- **DATA TO EXAMINE**
──────────────────────────────

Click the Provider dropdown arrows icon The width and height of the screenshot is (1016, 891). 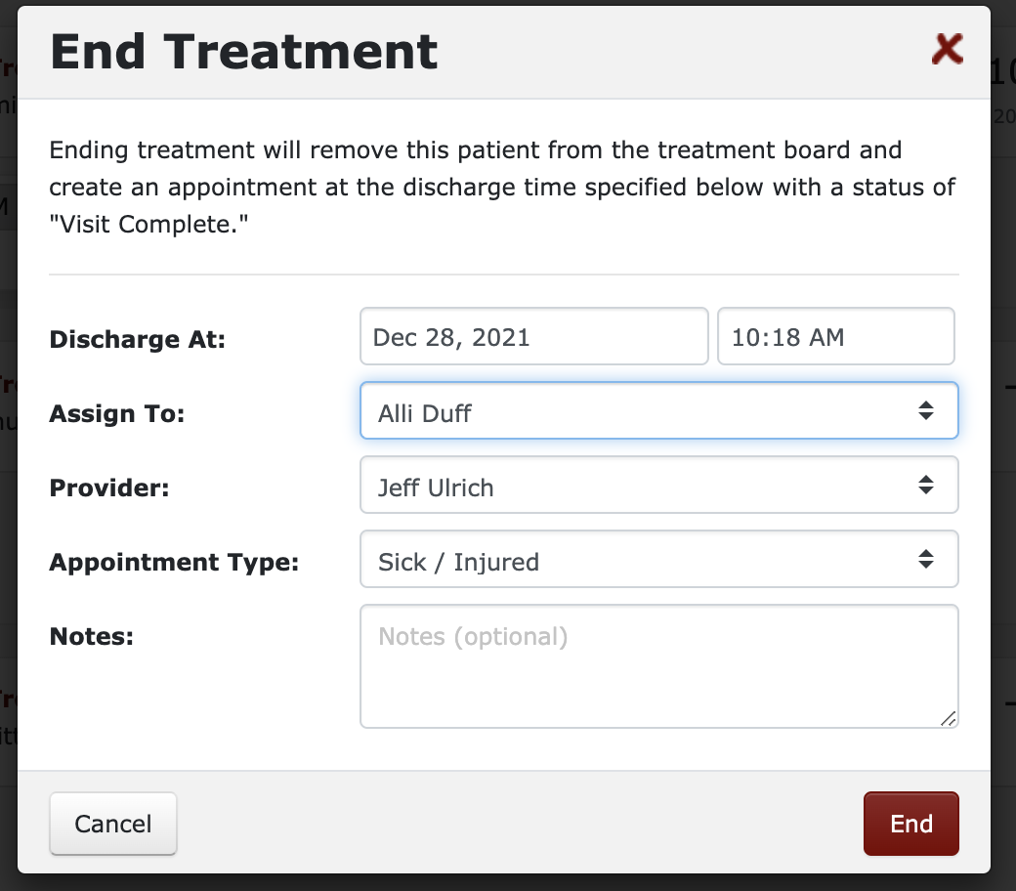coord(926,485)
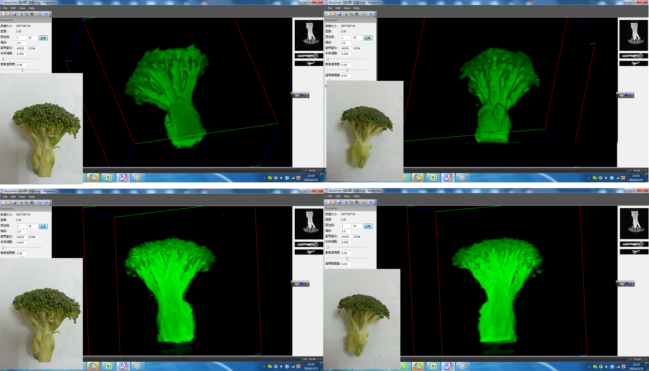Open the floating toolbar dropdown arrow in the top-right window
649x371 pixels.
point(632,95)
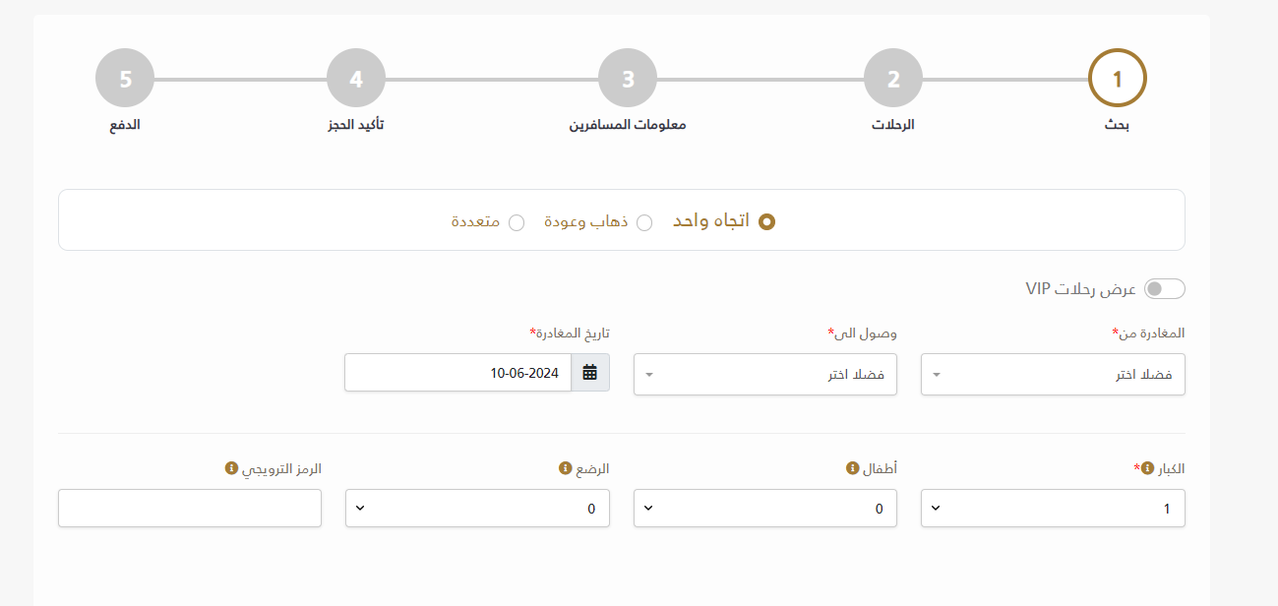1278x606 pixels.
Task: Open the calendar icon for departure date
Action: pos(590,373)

──────────────────────────────

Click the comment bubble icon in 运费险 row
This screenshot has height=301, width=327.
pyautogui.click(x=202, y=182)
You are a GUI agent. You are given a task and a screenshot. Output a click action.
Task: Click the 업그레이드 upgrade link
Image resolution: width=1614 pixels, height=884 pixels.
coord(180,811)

──────────────────────────────

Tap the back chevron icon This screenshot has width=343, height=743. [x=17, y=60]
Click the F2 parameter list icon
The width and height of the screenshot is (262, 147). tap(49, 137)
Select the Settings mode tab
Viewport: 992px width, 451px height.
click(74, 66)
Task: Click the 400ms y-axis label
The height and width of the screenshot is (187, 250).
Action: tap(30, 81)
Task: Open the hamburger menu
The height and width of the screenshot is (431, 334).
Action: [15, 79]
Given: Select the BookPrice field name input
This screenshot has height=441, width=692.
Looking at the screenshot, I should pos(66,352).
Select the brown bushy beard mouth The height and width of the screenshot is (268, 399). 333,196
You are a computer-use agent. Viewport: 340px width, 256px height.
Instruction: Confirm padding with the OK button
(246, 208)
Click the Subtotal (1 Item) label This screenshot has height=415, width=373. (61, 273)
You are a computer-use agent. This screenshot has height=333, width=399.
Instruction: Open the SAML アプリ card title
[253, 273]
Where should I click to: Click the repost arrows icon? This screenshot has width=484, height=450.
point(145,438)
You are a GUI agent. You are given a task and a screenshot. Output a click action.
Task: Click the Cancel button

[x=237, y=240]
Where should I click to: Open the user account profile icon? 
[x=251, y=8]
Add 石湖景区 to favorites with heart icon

──────────────────────────────

- **YOUR TASK**
Pull every line with the string "agent" from the data above.

- **WRITTEN RESPONSE**
You are a GUI agent. You are given a task and a screenshot. Output a click action.
You are a computer-use agent. Viewport: 340px width, 256px height.
You are a computer-use agent. This screenshot has height=333, width=399.
You are a GUI agent. You are given a task and a screenshot. Output a click action.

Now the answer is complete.